> [Tekst źródłowy]:
******
Zerówka

Moderatorzy: Robi, biały_delfin

Beatka
Posty: 3
Rejestracja: 26 paź 2011, o 18:40

Zerówka

Post autor: Beatka » 26 paź 2011, o 18:48

Witam wszystkich nostalgicznych.
Napiszcie, proszę w którym roku chodziliście do zerówki. Ja jestem rocznik 1968. Nie chodziłam do przedszkola ale do zerówki tak. Ktoś mi nie wierzy a nie mogę ngdzie znaleźć informacji, od kiedy zerówki istnieją. Z góry dziękuję i pozdrawiam

Robi
Moderator
Posty: 2379
Rejestracja: 23 gru 2004, o 23:10
Lokalizacja: Bełchatów

Re: Zerówka

Post autor: Robi » 26 paź 2011, o 18:54

Ja jestem 1970 i nie chodzilem do zerowki , gumis jest 1971 i chyba chodzil do zerwoki, kiedys w temacie o szkole rozmawialismy o tym. Cos mi sie kojarzy ze bylo to zwiazane z tym czy chodzilo sie do przedszkola. Ci co chodzili do przedszkola nie chodzili chyba do zerowki . Mozliwe ze bylo to tez zwiazane gdzie sie mieszkalo. Zerowki mogly byc wtedy w miescie a na wsiach nie bylo zerowek.
******
> [Sekcja danych]:

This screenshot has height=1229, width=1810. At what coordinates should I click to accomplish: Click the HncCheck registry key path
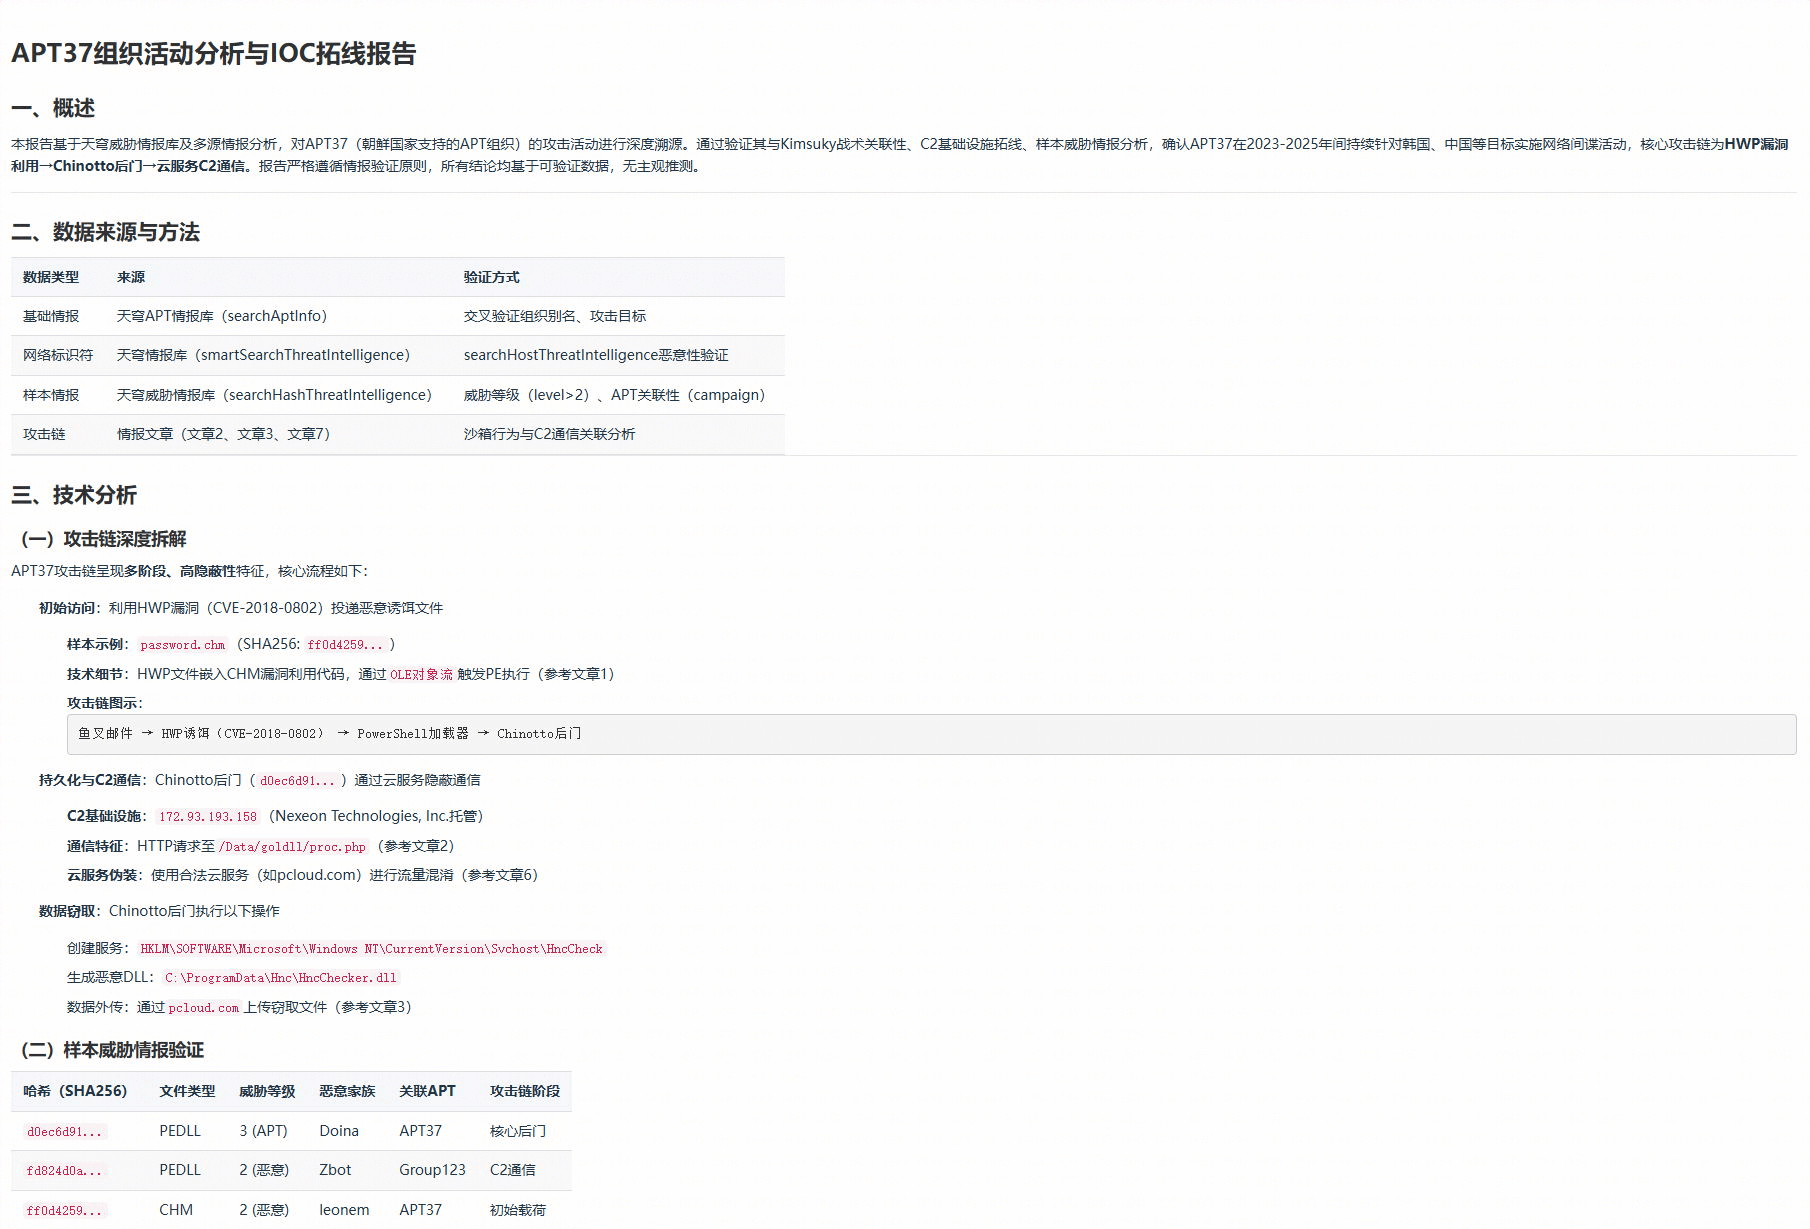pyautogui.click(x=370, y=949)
******
> [Zestaw zadań]:
1: Jaką lokalizację ma w profilu użytkownik Robi w wątku o zerówce?
2: Wyodrębnij z wątku o zerówce dosłownie fragment między "Ja jestem 1970" a "nie bylo zerowek.", włącznie z tymi słowami.

> [Rozwiązane zadania]:
1: Bełchatów.

2:
Ja jestem 1970 i nie chodzilem do zerowki , gumis jest 1971 i chyba chodzil do zerwoki, kiedys w temacie o szkole rozmawialismy o tym. Cos mi sie kojarzy ze bylo to zwiazane z tym czy chodzilo sie do przedszkola. Ci co chodzili do przedszkola nie chodzili chyba do zerowki . Mozliwe ze bylo to tez zwiazane gdzie sie mieszkalo. Zerowki mogly byc wtedy w miescie a na wsiach nie bylo zerowek.